Task brief:
Copy the records exactly, from the line with "Point to the handwritten" up to and including the line with "pyautogui.click(x=169, y=171)", omitting the pictures.

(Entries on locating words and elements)
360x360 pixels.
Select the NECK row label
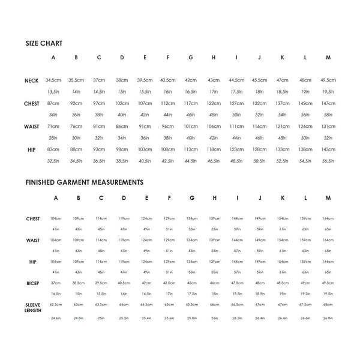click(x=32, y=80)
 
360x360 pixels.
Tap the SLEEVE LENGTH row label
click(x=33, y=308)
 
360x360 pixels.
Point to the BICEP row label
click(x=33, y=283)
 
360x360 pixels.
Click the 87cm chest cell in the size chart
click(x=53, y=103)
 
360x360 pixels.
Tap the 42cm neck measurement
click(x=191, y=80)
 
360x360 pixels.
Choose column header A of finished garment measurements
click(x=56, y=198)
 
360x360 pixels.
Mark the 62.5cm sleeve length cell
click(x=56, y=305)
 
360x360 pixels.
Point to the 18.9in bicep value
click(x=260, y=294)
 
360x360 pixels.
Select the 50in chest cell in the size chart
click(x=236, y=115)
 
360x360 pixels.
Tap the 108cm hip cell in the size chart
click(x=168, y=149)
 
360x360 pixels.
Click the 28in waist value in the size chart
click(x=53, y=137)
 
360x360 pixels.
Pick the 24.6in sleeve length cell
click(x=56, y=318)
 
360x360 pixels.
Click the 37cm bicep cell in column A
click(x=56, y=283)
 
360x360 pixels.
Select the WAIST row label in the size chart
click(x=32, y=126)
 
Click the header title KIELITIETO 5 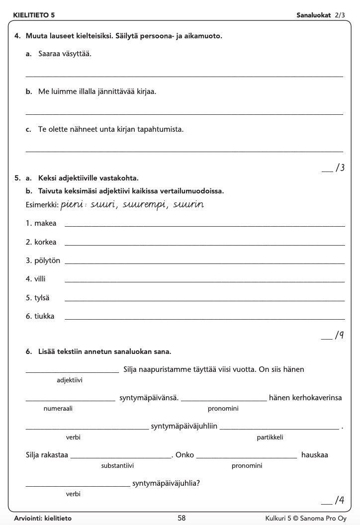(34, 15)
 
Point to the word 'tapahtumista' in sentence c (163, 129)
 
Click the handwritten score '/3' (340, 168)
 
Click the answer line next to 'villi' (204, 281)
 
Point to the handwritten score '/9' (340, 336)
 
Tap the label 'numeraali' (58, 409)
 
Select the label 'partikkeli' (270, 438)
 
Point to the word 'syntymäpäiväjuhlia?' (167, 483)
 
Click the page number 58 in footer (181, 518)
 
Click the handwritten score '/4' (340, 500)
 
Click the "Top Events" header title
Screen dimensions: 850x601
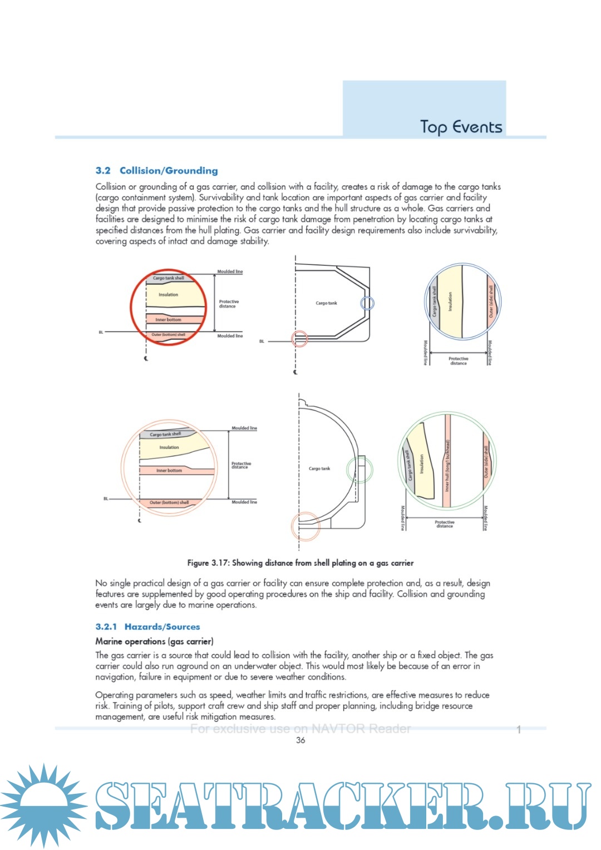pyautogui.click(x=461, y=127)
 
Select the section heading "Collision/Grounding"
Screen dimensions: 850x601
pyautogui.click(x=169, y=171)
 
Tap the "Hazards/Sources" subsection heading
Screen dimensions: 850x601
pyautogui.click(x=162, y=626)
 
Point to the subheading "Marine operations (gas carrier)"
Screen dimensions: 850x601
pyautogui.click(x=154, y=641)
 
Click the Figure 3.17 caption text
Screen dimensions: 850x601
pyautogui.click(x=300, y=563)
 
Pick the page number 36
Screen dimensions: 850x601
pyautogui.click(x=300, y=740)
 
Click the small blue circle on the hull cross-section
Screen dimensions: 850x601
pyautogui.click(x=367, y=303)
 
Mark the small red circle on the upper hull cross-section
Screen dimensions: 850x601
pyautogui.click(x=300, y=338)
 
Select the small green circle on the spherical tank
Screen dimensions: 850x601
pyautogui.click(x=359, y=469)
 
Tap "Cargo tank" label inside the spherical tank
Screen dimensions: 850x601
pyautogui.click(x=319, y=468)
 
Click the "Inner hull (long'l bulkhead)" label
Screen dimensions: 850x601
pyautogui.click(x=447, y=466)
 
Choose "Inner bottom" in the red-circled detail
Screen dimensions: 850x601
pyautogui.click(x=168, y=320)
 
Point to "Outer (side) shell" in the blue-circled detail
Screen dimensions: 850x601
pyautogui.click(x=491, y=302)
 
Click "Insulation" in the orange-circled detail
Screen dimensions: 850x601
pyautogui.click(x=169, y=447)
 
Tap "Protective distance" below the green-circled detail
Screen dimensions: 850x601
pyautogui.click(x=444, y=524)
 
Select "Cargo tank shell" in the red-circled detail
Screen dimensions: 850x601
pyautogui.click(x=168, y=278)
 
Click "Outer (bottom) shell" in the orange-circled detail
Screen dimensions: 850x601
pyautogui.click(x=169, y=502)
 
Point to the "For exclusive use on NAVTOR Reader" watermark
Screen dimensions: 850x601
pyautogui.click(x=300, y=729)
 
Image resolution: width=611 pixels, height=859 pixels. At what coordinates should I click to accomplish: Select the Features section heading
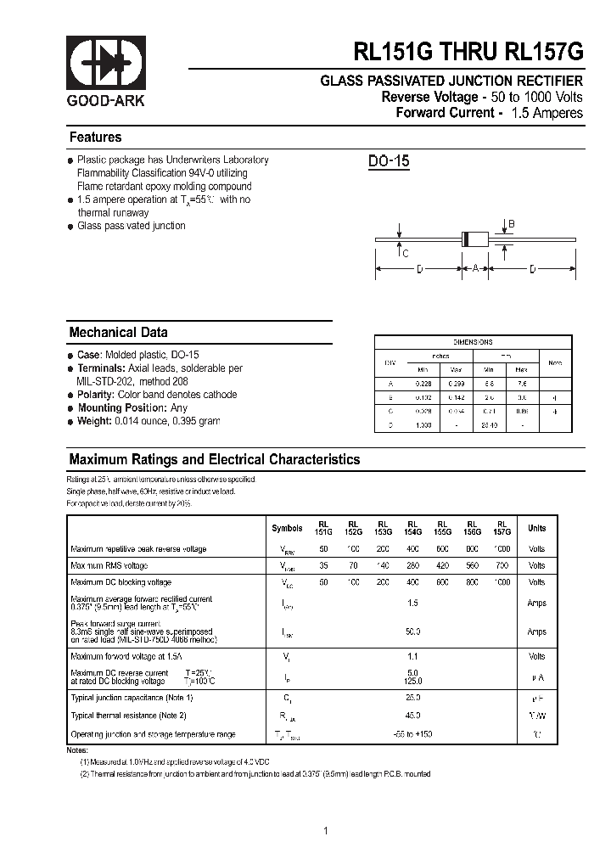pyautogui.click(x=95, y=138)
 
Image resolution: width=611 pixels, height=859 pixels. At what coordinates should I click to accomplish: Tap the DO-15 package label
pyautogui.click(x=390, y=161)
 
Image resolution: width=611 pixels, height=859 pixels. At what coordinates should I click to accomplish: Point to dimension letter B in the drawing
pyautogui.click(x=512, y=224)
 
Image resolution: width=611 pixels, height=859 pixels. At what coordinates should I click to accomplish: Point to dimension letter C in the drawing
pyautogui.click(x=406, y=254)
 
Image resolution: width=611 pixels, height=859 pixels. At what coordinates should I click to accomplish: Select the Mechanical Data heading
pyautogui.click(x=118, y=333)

Answer to this problem:
Point to the handwritten score '/9' (340, 336)
 
Tap the label 'numeraali' (58, 409)
 
Select the label 'partikkeli' (270, 438)
 
Point to the word 'syntymäpäiväjuhlia?' (167, 483)
 
Click the page number 58 in footer (181, 518)
 
Click the handwritten score '/4' (340, 500)
 
Click the "Top Events" header title
Screen dimensions: 850x601
pyautogui.click(x=461, y=127)
 
Select the section heading "Collision/Grounding"
Screen dimensions: 850x601
pyautogui.click(x=169, y=171)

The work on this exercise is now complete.